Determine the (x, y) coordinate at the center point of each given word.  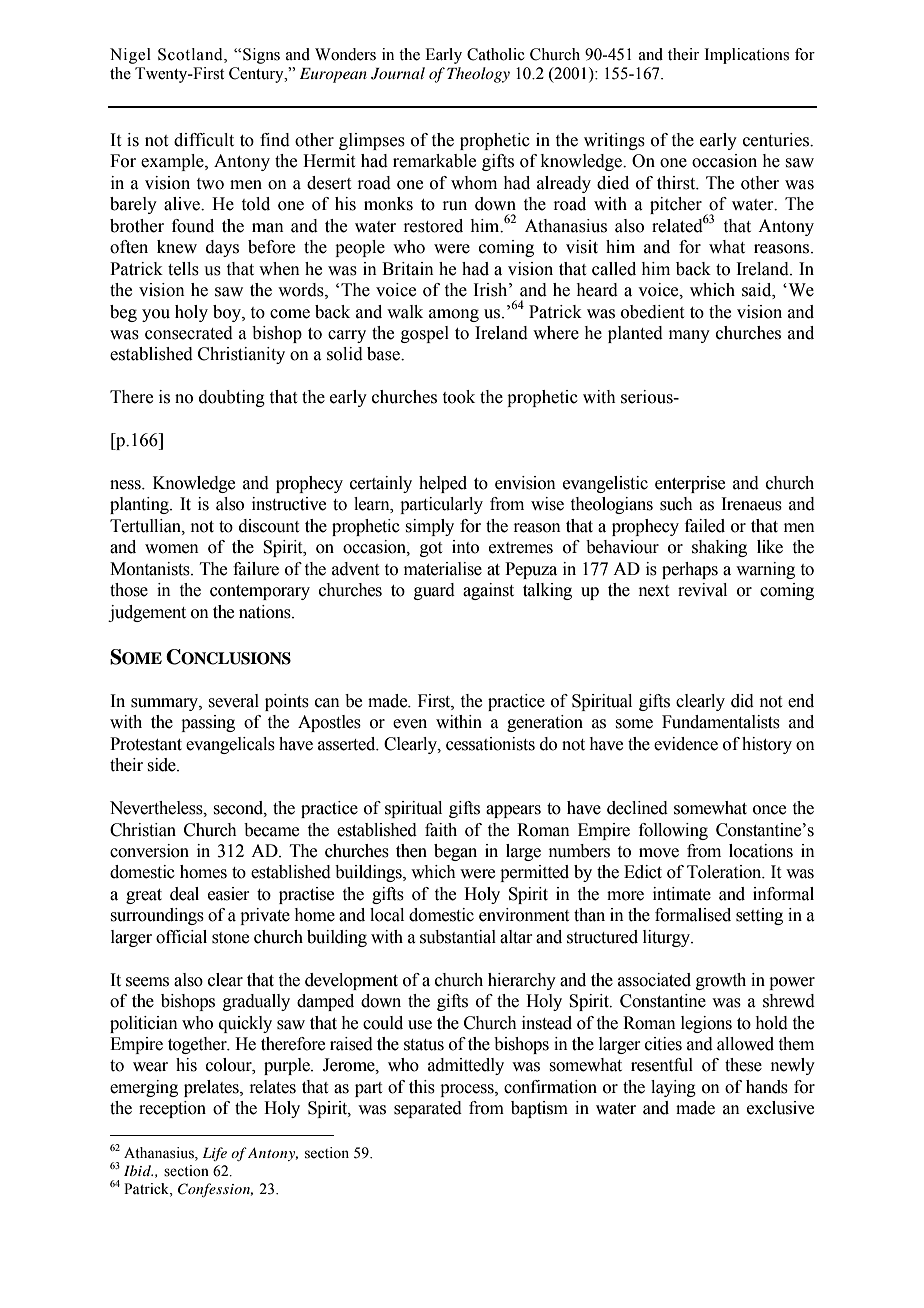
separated (428, 1109)
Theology (478, 75)
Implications (746, 56)
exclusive (780, 1108)
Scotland (191, 55)
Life (215, 1154)
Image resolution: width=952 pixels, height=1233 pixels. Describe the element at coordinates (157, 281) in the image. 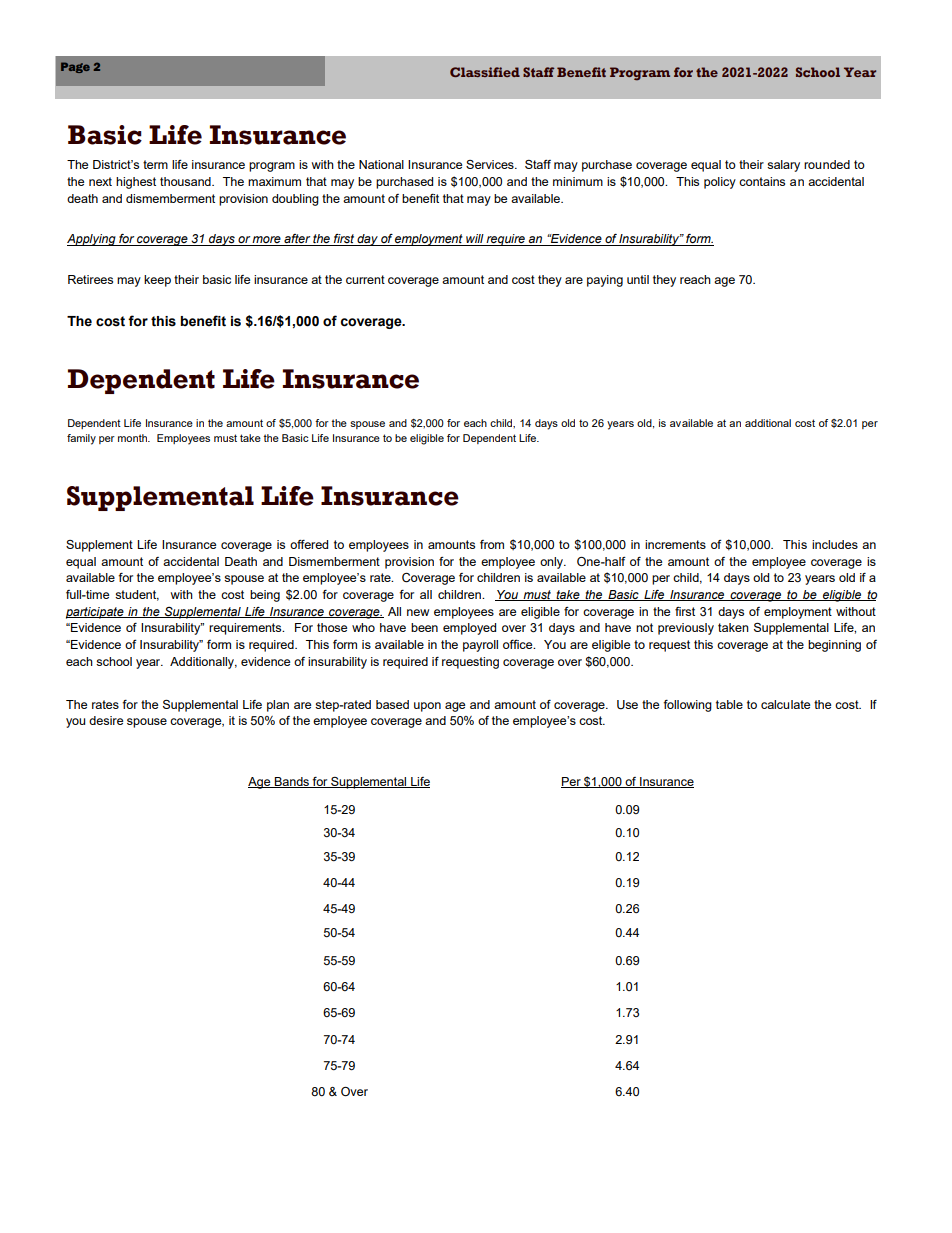

I see `keep` at that location.
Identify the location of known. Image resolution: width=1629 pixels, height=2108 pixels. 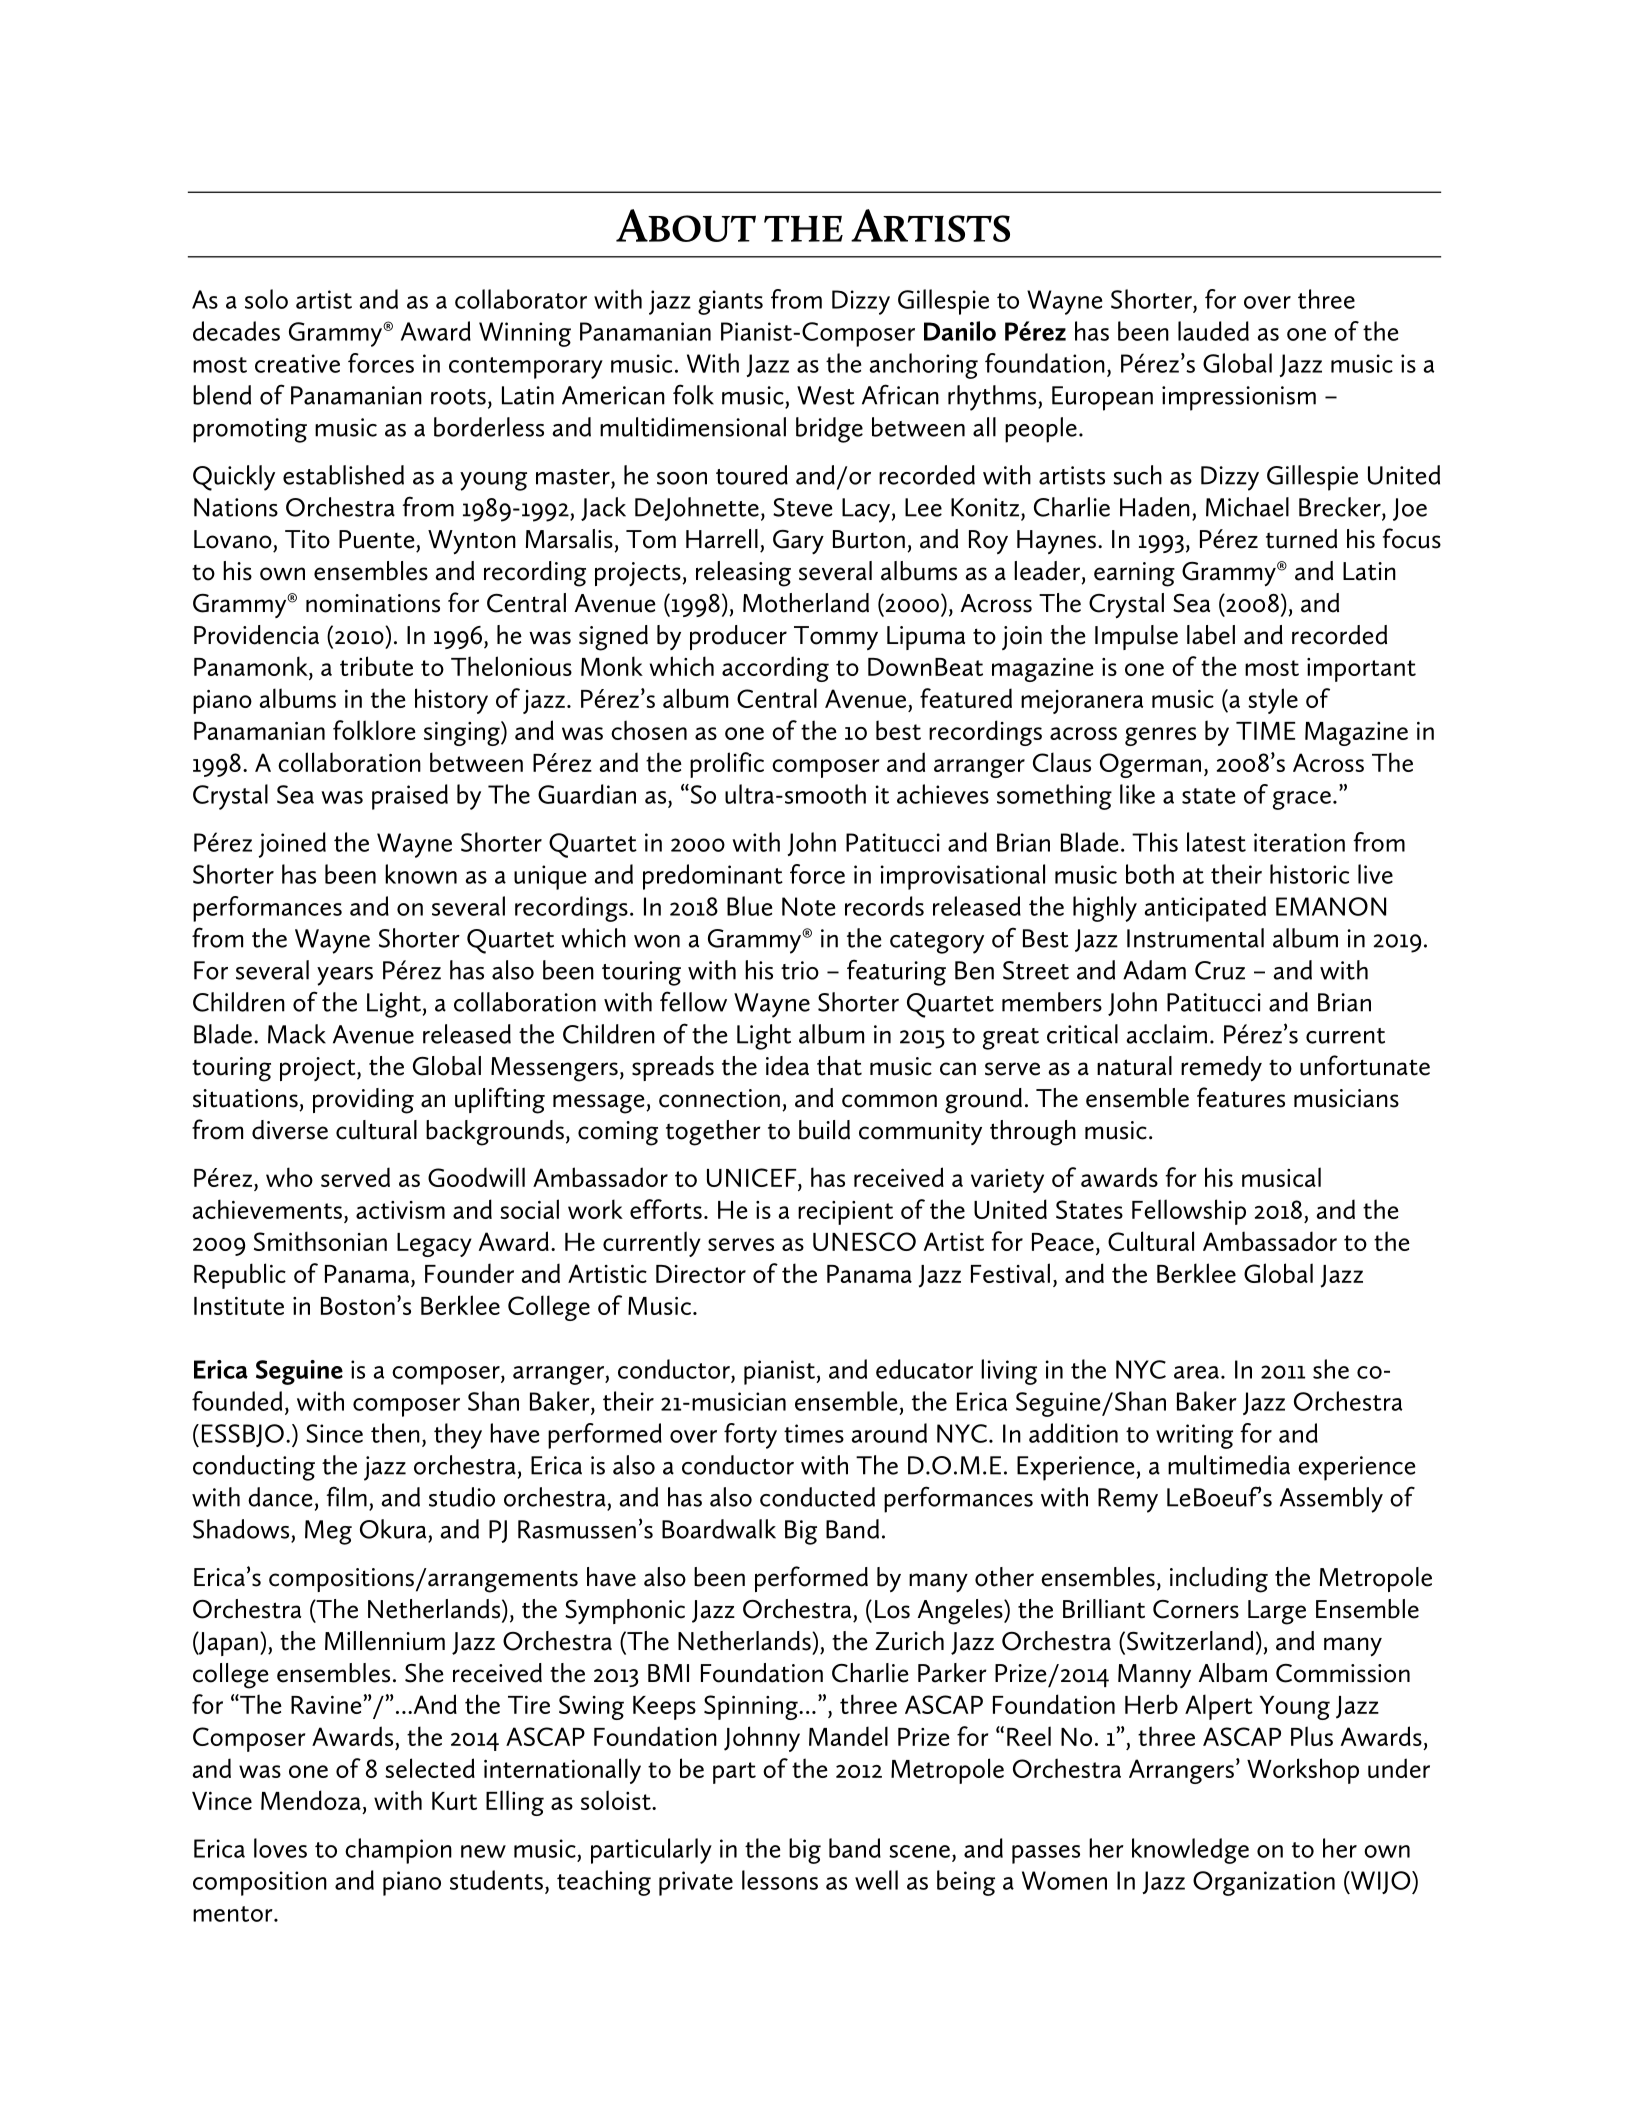
(421, 874).
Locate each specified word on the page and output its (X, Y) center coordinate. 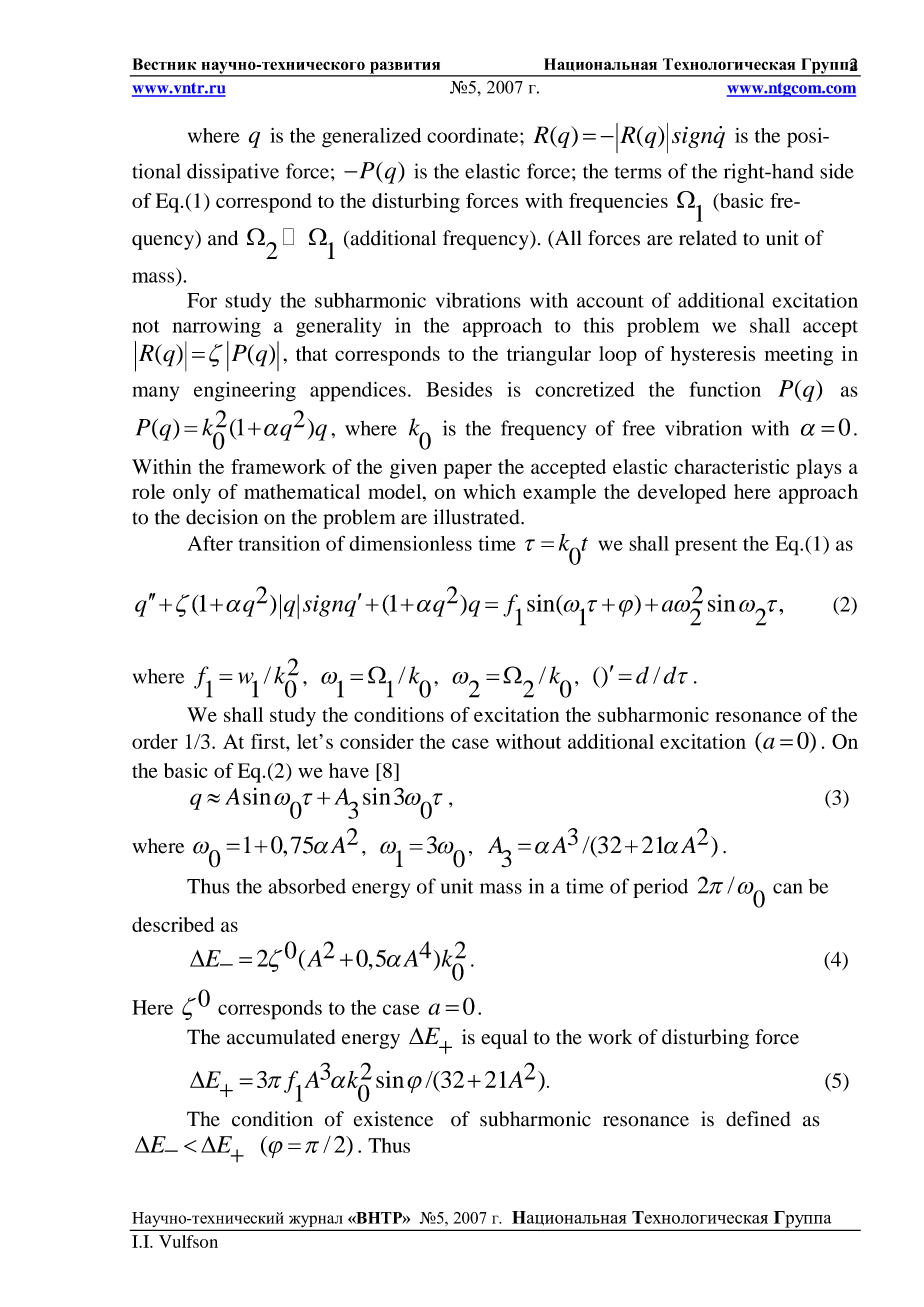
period (660, 888)
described (173, 924)
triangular (549, 356)
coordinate (474, 135)
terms (638, 172)
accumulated (281, 1037)
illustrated (478, 517)
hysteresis (713, 356)
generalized (371, 138)
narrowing (217, 327)
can (787, 888)
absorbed (307, 886)
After (210, 543)
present (706, 547)
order (155, 741)
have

★ ★ ★

Bewerk het volledige materiaal hierboven en schrijf het opnieuw uit, waarbij je "Image resolution" overal vervangt door "Screen resolution" en de rest ongewijzigd laat. Laat de afbeeldingen weg uit je antwoord.

RESULTAAT OEFENING:
Determine the (x, y) coordinate at the center point of each given word.  
separated (428, 1109)
Theology (478, 75)
Implications (746, 56)
exclusive (780, 1108)
Scotland (191, 55)
Life (215, 1154)
Screen resolution: width=952 pixels, height=1233 pixels. Describe the element at coordinates (157, 281) in the image. 

I see `keep` at that location.
Identify the location of known. Screen resolution: width=1629 pixels, height=2108 pixels. 
(421, 874).
Locate each specified word on the page and output its (X, Y) center coordinate. 
period (660, 888)
described (173, 924)
triangular (549, 356)
coordinate (474, 135)
terms (638, 172)
accumulated (281, 1037)
illustrated (478, 517)
hysteresis (713, 356)
generalized (371, 138)
narrowing (217, 327)
can (787, 888)
absorbed (307, 886)
After (210, 543)
present (706, 547)
order (155, 741)
have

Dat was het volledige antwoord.